Thank You Robert J. Barraclough, My Hero And ‘Star Achiever’

I have lost my dear best friend and feel so sad; yet I realized that I really did not lose him. Bob Barraclough and my father are right here and will continue to be right here, guiding me for the rest of my life.

In our last months together, we both knew it was time to “move over” and let the young folks lead the troops (as he would say). Through my life, Bob “stood taller” than others in our industry. He was the “go-to man” for guidance, leadership, free personal advice (good or bad), always with an “open hand, mind and ear,” just for you.

Betts and Bob were a great team; Betts is the sweetest, most caring and supportive wife a man could ask for. Bob was a lucky fellow finding that lovely lady!

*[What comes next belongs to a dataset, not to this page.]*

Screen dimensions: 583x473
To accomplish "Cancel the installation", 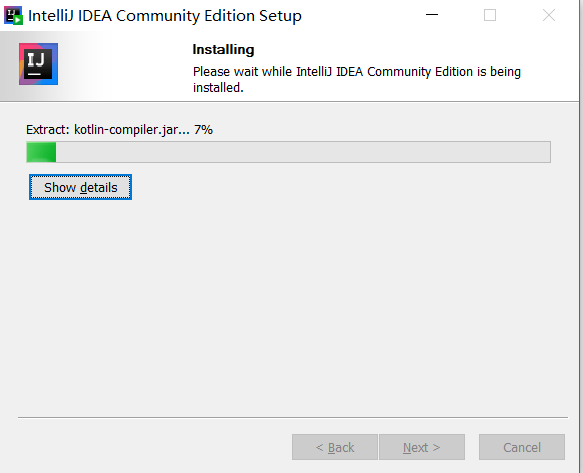I will [x=522, y=447].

Bob’s mentors were the “class” of the fire service – from the likes of Bill Foley, Alan Brunacini, Dennis Compton, Bruce Varner, Mac McMillan, Ronnie Coleman and Bill Peterson to the younger leaders like Chris Hecht and Don Frazeur. Why were they so important? As a firefighter from Pennsylvania and the U.S. Navy, Bob knew that we had to sincerely listen to brother firefighters on their particular hazards and needs.

Corporate America sometimes avoided him, but ended up getting his advice and most of the time getting information they really did want to hear. He made the little guys and companies feel important and guided them to higher levels.

Bob was the “front door” at Hale pump; I called him the single-stage pump pioneer. With the help of Al Morganelli, he put E-ONE’s Hush pumper on the map. (He and Al Morganelli also teamed to convince FDSOA officials to start the annual apparatus symposium.) Span Instruments grew under Bob’s leadership. And as a consultant for Rosenbauer, he assisted that company to a #2 position in the industry in just a few years. Bob’s safety theme idea was the core of Rosenbauer’s Tech Drive vehicles.

Building a better and safer fire truck was Bob’s passion, despite pressure from the “big guys.” His impact on NFPA 1901 spanned decades and will continue do so for many years to come. Four-door cabs, safer aerials, lighting, striping, hose beds, safety belts, innovations, pump panels, Annex D. The list goes on.

The Fire Apparatus Manufacturers’ Association (FAMA) grew during Bob’s tenure; his desire was to bring people together in the industry, and no other person did such a good job in this endeavor. FAMA presented the “Star Achiever” award to many presidents, but none could top Bob’s personal achievements and dedication to the fire industry!

If you could only have heard and seen just a few of the calls and e-mails, I received in the last 24 hours. It truly exemplifies how Bob helped and touched so many people. I learned so much from Bob when I was the “new kid” trying to grow a very small company.

Many of us gladly accepted his challenge to join associations, build relationships and make friends. Just look at what we accomplished: North America and the NFPA now have the safest and most respected firefighting equipment and apparatus standards in the world.

What a team Bob and I were! Monthly we traveled, speaking on safety, NFPA and new innovations from around the world. Our Interschutz trips were the highlight every five years; we learned so much and returned with hundreds of ideas that now are standard on our apparatus. Slowly, we see a few of his ideas evolving in North America – for smaller pumper initial attack vehicles, rear-mount pumpers, no outlets and inlets on pump panels, smaller aerials and foam systems.

Everyone looked forward to Bob’s articles in Fire Apparatus & Emergency Equipment magazine; between the late Publisher Peter Jorgensen (The “Pirate”) and Bob, we would get the “straight and honest shot” on the industry’s health and the “real people” making things happen.

Personally, I liked being a “side kick and back-up” with Bob; we talked almost every day on problems, events, people and changes in our industry. Our phones rang daily for free help on almost every subject – from a safety question to NFPA compliance to recruiting a new employee or acquisition of a company.

Robert J. Barraclough was my hero! Many of us will keep asking, “What would Bob say or recommend?” My “Star Achiever” still is close by. Let’s all continue fulfilling his dreams of bringing friends, relationships and companies closer together, plus building a safer fire truck.

A parting simple statement: “Thank you God for allowing me to be a small part of Robert Barraclough’s life.”

Editor’s Note: Alan Saulsbury is the president and owner of Fire Apparatus Consulting Services, LLC of Homer, N.Y., and the former owner of Saulsbury Fire Apparatus.